RAW DATA below:

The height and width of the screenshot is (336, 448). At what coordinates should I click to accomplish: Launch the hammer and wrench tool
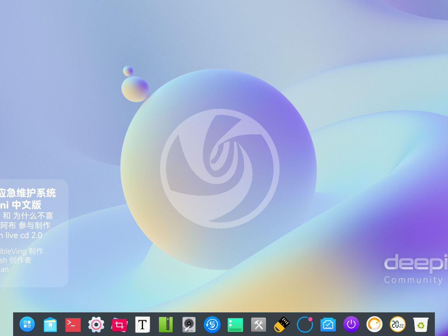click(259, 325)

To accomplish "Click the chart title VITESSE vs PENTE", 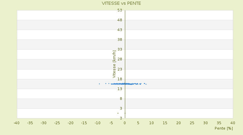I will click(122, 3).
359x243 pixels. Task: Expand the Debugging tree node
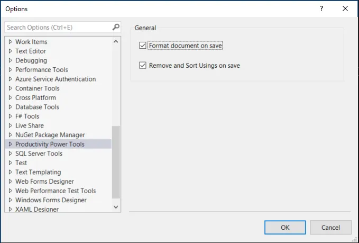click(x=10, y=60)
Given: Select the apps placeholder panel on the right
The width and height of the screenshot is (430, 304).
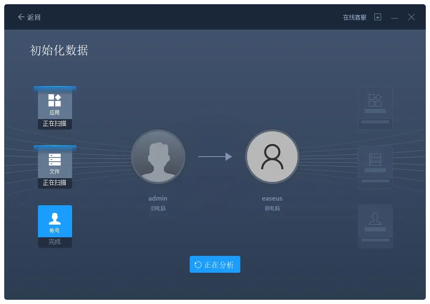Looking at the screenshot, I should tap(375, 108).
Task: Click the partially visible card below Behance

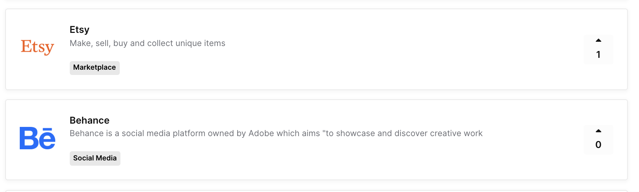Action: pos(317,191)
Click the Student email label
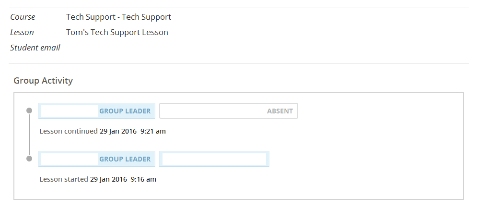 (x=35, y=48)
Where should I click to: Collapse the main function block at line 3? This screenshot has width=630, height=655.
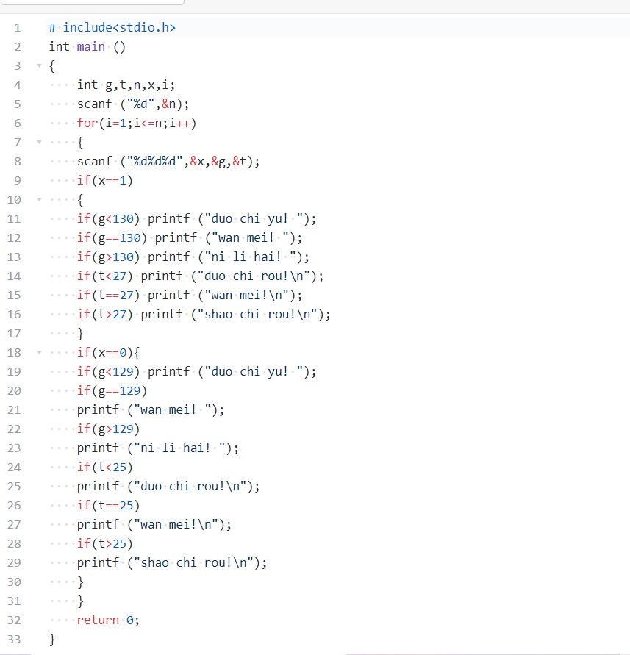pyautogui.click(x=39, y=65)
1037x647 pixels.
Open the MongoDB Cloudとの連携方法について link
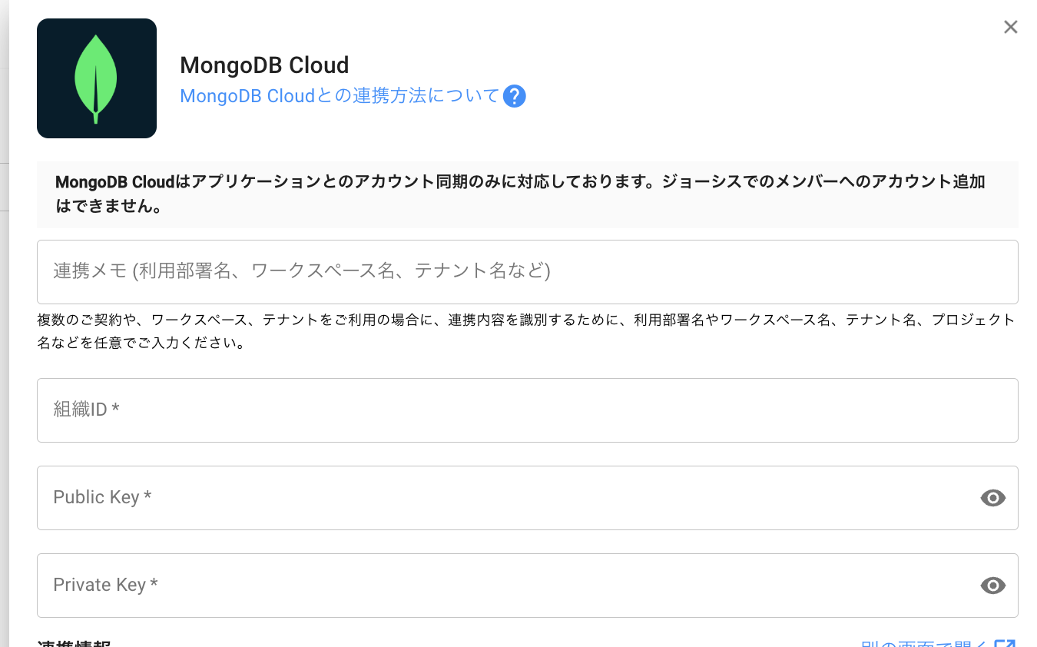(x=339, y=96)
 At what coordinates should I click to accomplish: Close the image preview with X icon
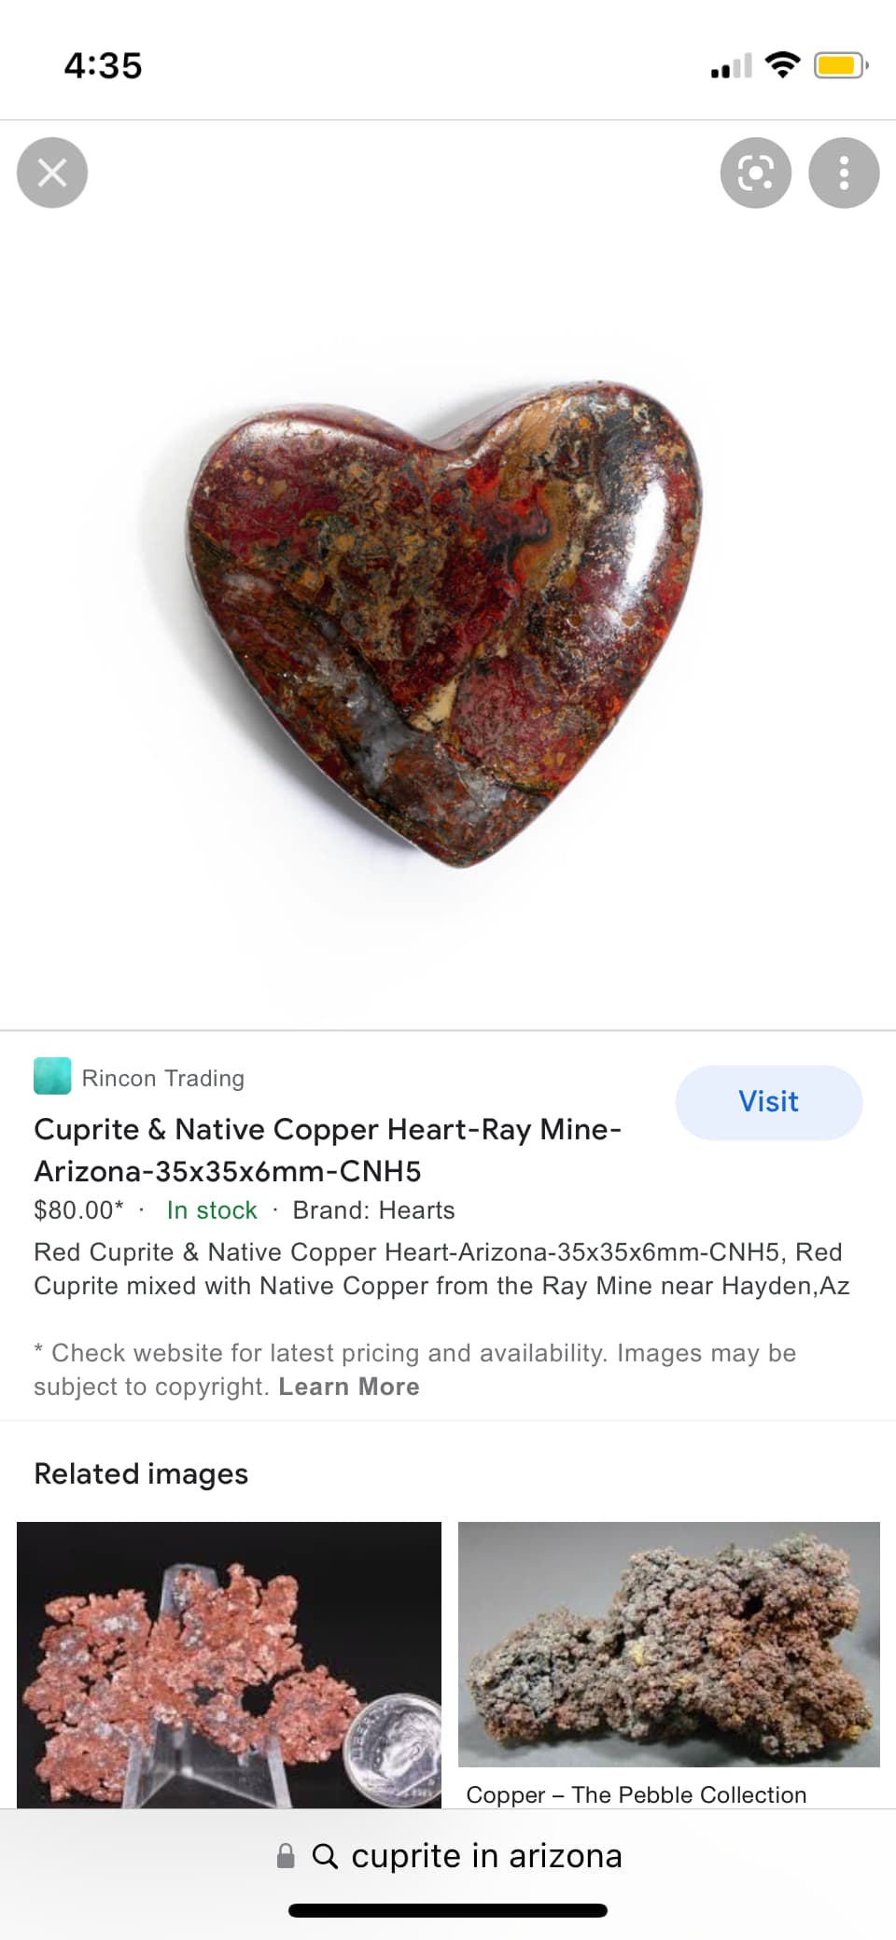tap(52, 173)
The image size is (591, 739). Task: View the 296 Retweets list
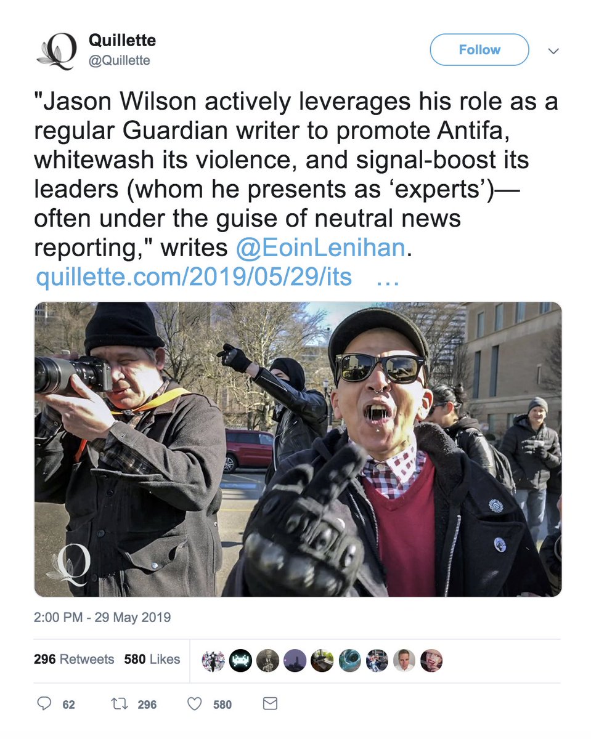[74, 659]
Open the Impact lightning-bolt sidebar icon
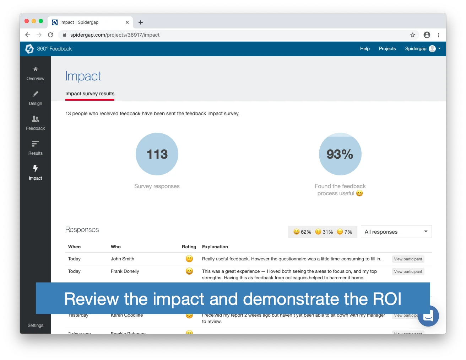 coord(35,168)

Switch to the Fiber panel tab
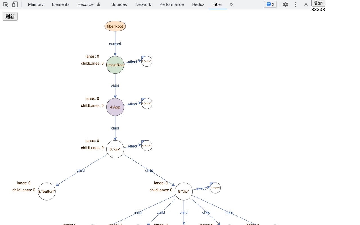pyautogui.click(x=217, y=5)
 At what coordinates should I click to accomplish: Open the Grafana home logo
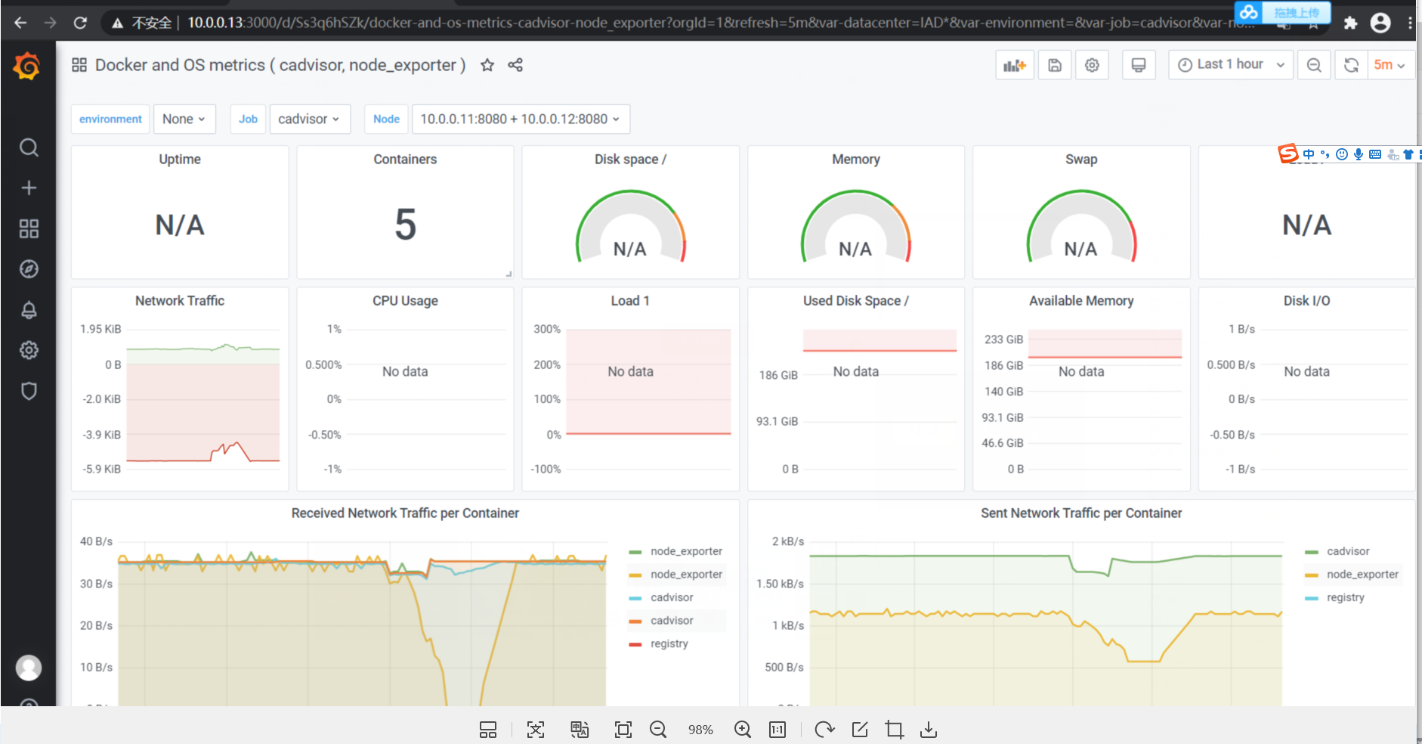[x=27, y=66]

End of RAW DATA.

=== WHAT YOU HAVE TO DO ===
Where a line contains "Switch to the Fiber panel tab", begin there and transcribe every line through the last one of the records above, exactly and with no pictures.

=== ANSWER BOX ===
Switch to the Fiber panel tab
pyautogui.click(x=217, y=5)
 At what coordinates should I click to accomplish: Open the Grafana home logo
[x=27, y=66]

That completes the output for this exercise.